▸ SET OF TASKS:
1. Using the factory farming article, explain why the subheading says the animals do not count. Answer in one to three sentences.
2. Please answer these questions from the factory farming article:
(a) How many dairy cows are there in California?
(b) How many cattle does the Harris Ranch feedlot hold?
(c) Who founded Compassion in World Farming, and in what year?
3. Write the next part of the factory farming article, beginning right after its last sentence.

▸ SUPPLIED TEXT:
______________________________

Factory farms – misery on the hoof
Factory farming is based on cost – the animals do not count, and nor do the people in or near the factories
Factory farmed cows and chickens: ‘The intensification of animal farming has virtually destroyed the nutritional quality of our food,’ says Prof Michael Crawford, of London’s Institute of Brain Chemistry and Nutrition. Photographs: Getty Images
If you are a food writer with a taste for the depredations of industrialised agriculture, then the modern ground zero for your investigations seems to be California’s Central Valley.
Philip Lymbery begins his book Farmageddon with a visit to the valley, “the fruit bowl of America, and home to perhaps the biggest concentration of mega-dairies in the world”.
And just how many cows are we talking about?
There are no fewer than 1.75 million dairy cows in California.
When the great cookery writer and campaigner Mark Bittman, of the New York Times , toured the valley for a magazine article last year, he pulled over at the Harris Ranch in Coalinga and “had the experience of getting out of the car and being hit by what felt like a giant hairdryer blowing 120-degree, manure-scented air”.
The Harris Ranch is the feedlot home to no fewer than 100,000 cattle.
In Bittman’s article, a local writer, Mara Arak, summed up the Central Valley like this: “This land and its water have gone mostly to the proposition of making a few men very wealthy and consigning generations of others, especially farm workers, to lives in the dust.”
Philip Lymbery’s book is concerned with the effect factory farming has on animal welfare – he is the chief executive of the charity Compassion in World Farming, founded in England by Peter and Anna Roberts in 1967.

______________________________

▸ SOURCE MATERIAL:
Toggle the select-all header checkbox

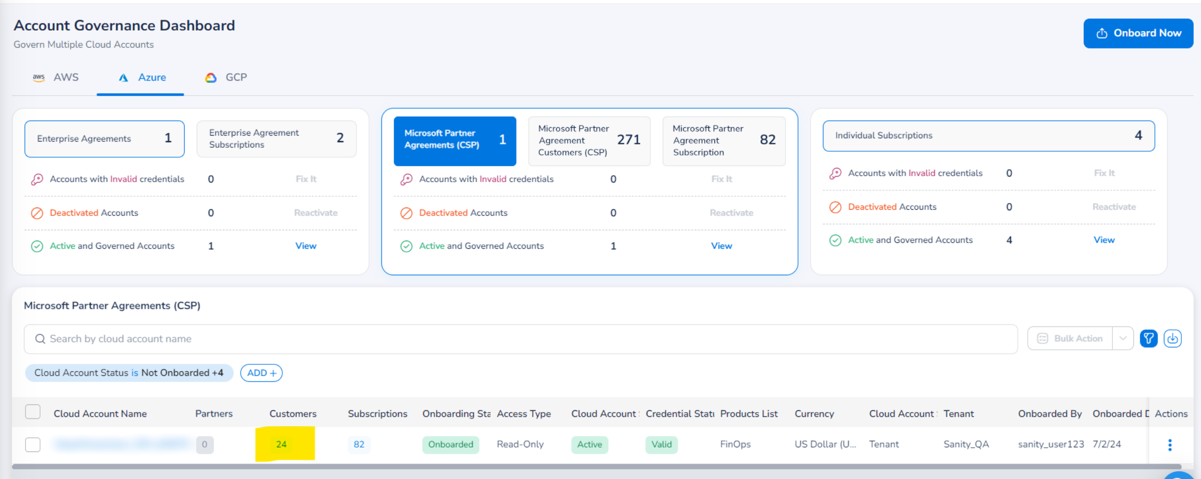click(33, 412)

______________________________

▸ REPLIES:
1. The subheading says factory farming is based on cost. For that reason the animals do not count, and neither do the people in or near the factories.

2.
(a) No fewer than 1.75 million.
(b) No fewer than 100,000.
(c) Peter and Anna Roberts, in 1967.

3.
Yet what comes through on page after page of Farmageddon is not simply the relentless suffering of animals – farmed fish, caged chickens, abused pigs, cows knee-deep in excrement –but the relentless suffering of the exploited people who work in these industrialised systems, and the suffering of people who live near to or beside these mega-complexes.
Lymbery tours the world – Peru, Taiwan, Central Valley, Mauritius, Scotland, Argentina, Mexico and elsewhere – and he finds the same thing everywhere he goes: the depredations of industrialised agriculture.
For factory farming is predicated on one factor and one factor alone: cost. The animals do not count, and nor do the people in or near the factories.
Both are consigned to living lives not so much in the dust, as in the shit – California’s cows produce more excrement than the entire human population of the United Kingdom.
Farmageddon is sobering and sad, not just because industrialised agriculture is cruel, incredibly inefficient and the biggest polluter of the natural world.
It is also sobering because we have known for more than 50 years – ever since the publication in 1962 of Rachel Carson’s landmark book Silent Spring – what the consequences of chemicalised pollution really are.
And since 1975, when the philosopher Peter Singer published Animal Liberation , we have known the consequences of ill-treating animals.
The chemical and agricultural industries have found a way to counter the arguments of Carson and Singer: you move the problem out of sight.
Put the pigs where they can’t be seen; put the chickens in cages; put the cattle in feedlots; pack the fish into sea cages. If we can’t see the problem, then where’s the problem?
This may seem to be only a moral issue, but it isn’t – it’s a health issue.
And it’s not simply a health issue for the unfortunates who live near or work in these factories.
Lymbery quotes Prof Michael Crawford, of London’s Institute of Brain Chemistry and Nutrition: “The intensification of animal farming has virtually destroyed the nutritional quality of our food,” says Crawford, who describes industrial chicken production as “fat production, not meat production. Such chickens are no longer a protein-rich food, but a fat-rich food. The explanation is simple, namely that they are fed largely on cereals.”
Is there any consolation to be found in this picture of global suffering and pollution?
As I read Farmageddon , the image that kept coming to my mind, ironically, was the cow in the Irish field, chewing the cud, and the sheep on the low hill, grazing relentlessly.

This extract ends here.